For Graph Traversal problems, we want to consider the following approaches:

  • Depth-First Search (DFS): DFS can be used to explore all roads starting from each square. We need to check if we can form a cycle by returning to the starting point after visiting other squares.
  • Cycle Detection: This problem involves detecting a cycle in a grid, where each square with the same character is a part of the cycle.

3: P-lan

Plan the solution with appropriate visualizations and pseudocode.

General Idea: Perform DFS starting from each unvisited square in the grid. While performing DFS, track the previous square to avoid returning directly to the last visited square. If we encounter the starting square and the path length is 4 or more, we have found a cycle.

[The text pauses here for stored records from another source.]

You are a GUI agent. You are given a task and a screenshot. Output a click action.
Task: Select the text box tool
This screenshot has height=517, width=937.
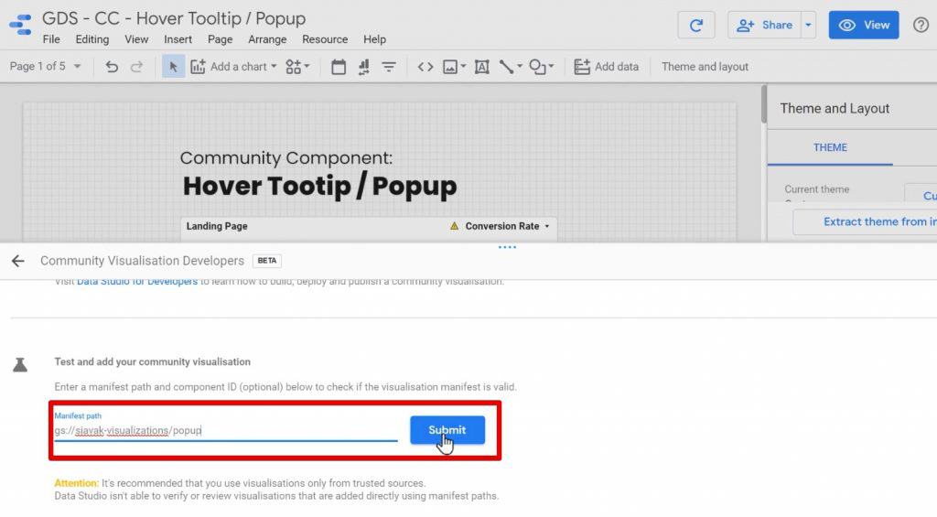pos(481,67)
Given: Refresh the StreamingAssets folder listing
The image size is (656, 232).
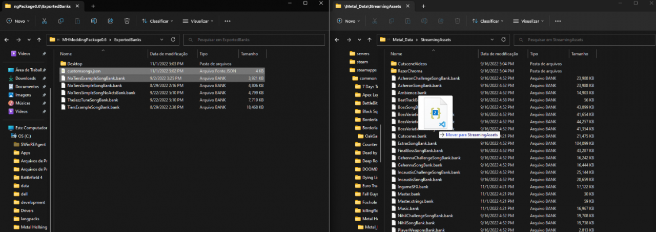Looking at the screenshot, I should tap(504, 40).
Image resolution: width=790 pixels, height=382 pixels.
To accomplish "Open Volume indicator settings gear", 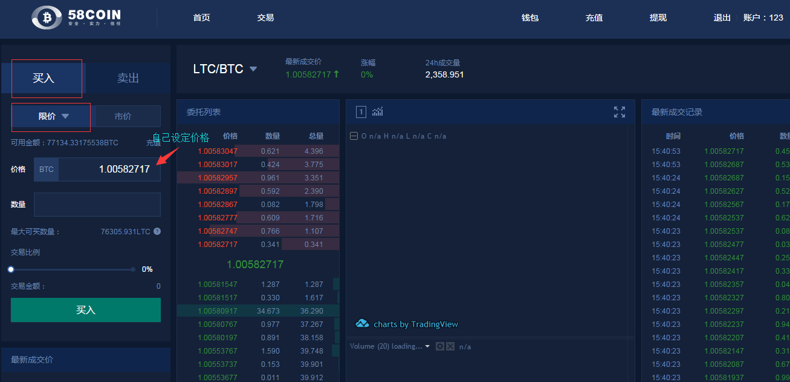I will (x=440, y=346).
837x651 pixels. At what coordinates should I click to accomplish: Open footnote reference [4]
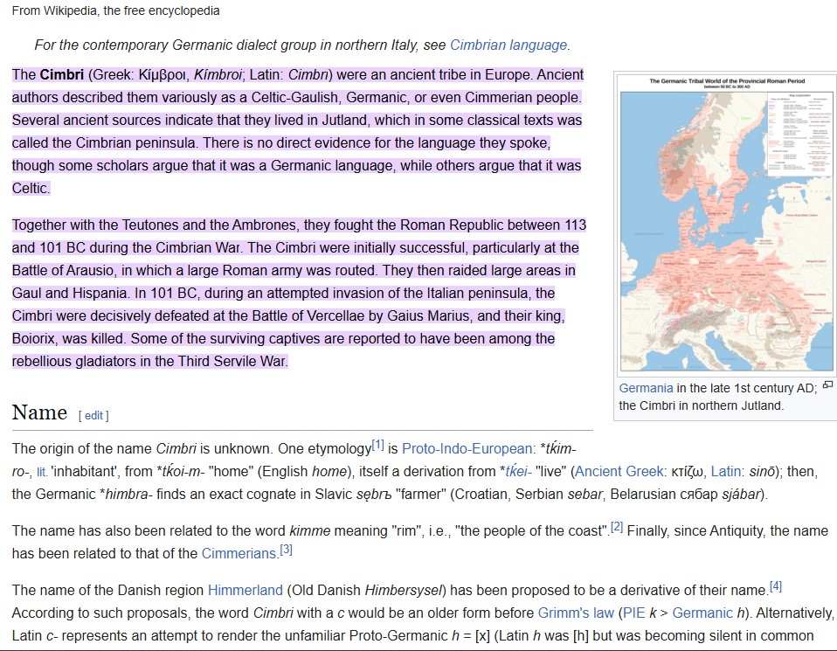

1) Define a helper function `next_moves` to get valid neighboring cells with the same road type (character).
2) Define a DFS function that explores all neighboring squares and checks for a cycle.
3) Use DFS to explore each square in the grid. For each square, if a cycle is found, return `True`.
4) If no cycles are found, return `False`.

⚠️ Common Mistakes

  • Forgetting to track the previous square can result in false positives for cycles.
  • Not ensuring that the path length is at least 4 before checking for a cycle.

4: I-mplement

Implement the code to solve the algorithm.

# Helper function to find valid next moves (same character, not the previous square)
def next_moves(kingdom, row, col, prev_row, prev_col):
    moves = [
        (row + 1, col),  # down
        (row - 1, col),  # up
        (row, col + 1),  # right
        (row, col - 1)   # left
    ]
    
    possible = []
    for r, c in moves:
        if 0 <= r < len(kingdom) and 0 <= c < len(kingdom[0]):
            if (r, c) != (prev_row, prev_col) and kingdom[r][c] == kingdom[row][col]:
                possible.append((r, c))
    
    return possible

# DFS function to check for cyclical roads
def dfs(kingdom, row, col, start_row, start_col, prev_row, prev_col, visited, path_length):
    visited.add((row, col))
    
    for r, c in next_moves(kingdom, row, col, prev_row, prev_col):
        if (r, c) not in visited:
            # Continue the DFS
            if dfs(kingdom, r, c, start_row, start_col, row, col, visited, path_length + 1):
                return True
        elif (r, c) == (start_row, start_col) and path_length >= 4:
            # If we encounter the starting cell and the path length is >= 4, we have found a cycle
            return True
    
    return False

# Main function to detect cyclical roads
def detect_cyclical_roads(kingdom):
    visited = set()
    
    for row in range(len(kingdom)):
        for col in range(len(kingdom[0])):
            if (row, col) not in visited:
                if dfs(kingdom, row, col, row, col, -1, -1, visited, 1):
                    return True
    
    return False

5: R-eview

Review the code by running specific example(s) and recording values (watchlist) of your code's variables along the way.

Example 1:

  • Input: kingdom = [ [""a"", ""a"", ""a"", ""a""], [""a"", ""b"", ""b"", ""a""], [""a"", ""b"", ""b"", ""a""], [""a"", ""a"", ""a"", ""a""] ]
  • Expected Output: True
  • Watchlist:
    • Ensure that DFS correctly detects the cycle involving the 'a' roads on the outer edge.
    • Verify that the visited set tracks all explored squares to avoid redundant checks.

6: E-valuate

Evaluate the performance of your algorithm and state any strong/weak or future potential work.

Assume m is the number of rows and n is the number of columns in the grid.

  • Time Complexity: O(m * n) because each cell is visited once during DFS.
  • Space Complexity: O(m * n) due to the visited set and DFS stack.